[Records contained in a dataset]
•••••
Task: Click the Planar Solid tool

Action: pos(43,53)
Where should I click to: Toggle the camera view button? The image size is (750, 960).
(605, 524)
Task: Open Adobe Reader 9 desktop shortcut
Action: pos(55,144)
•••••
THE TASK: Your reply should consist of all the records, set down exactly.

YOUR RESPONSE:
Task: Click the Planar Solid tool

Action: pos(43,53)
Where should I click to: Toggle the camera view button? The image size is (750, 960).
(605, 524)
Task: Open Adobe Reader 9 desktop shortcut
Action: pos(55,144)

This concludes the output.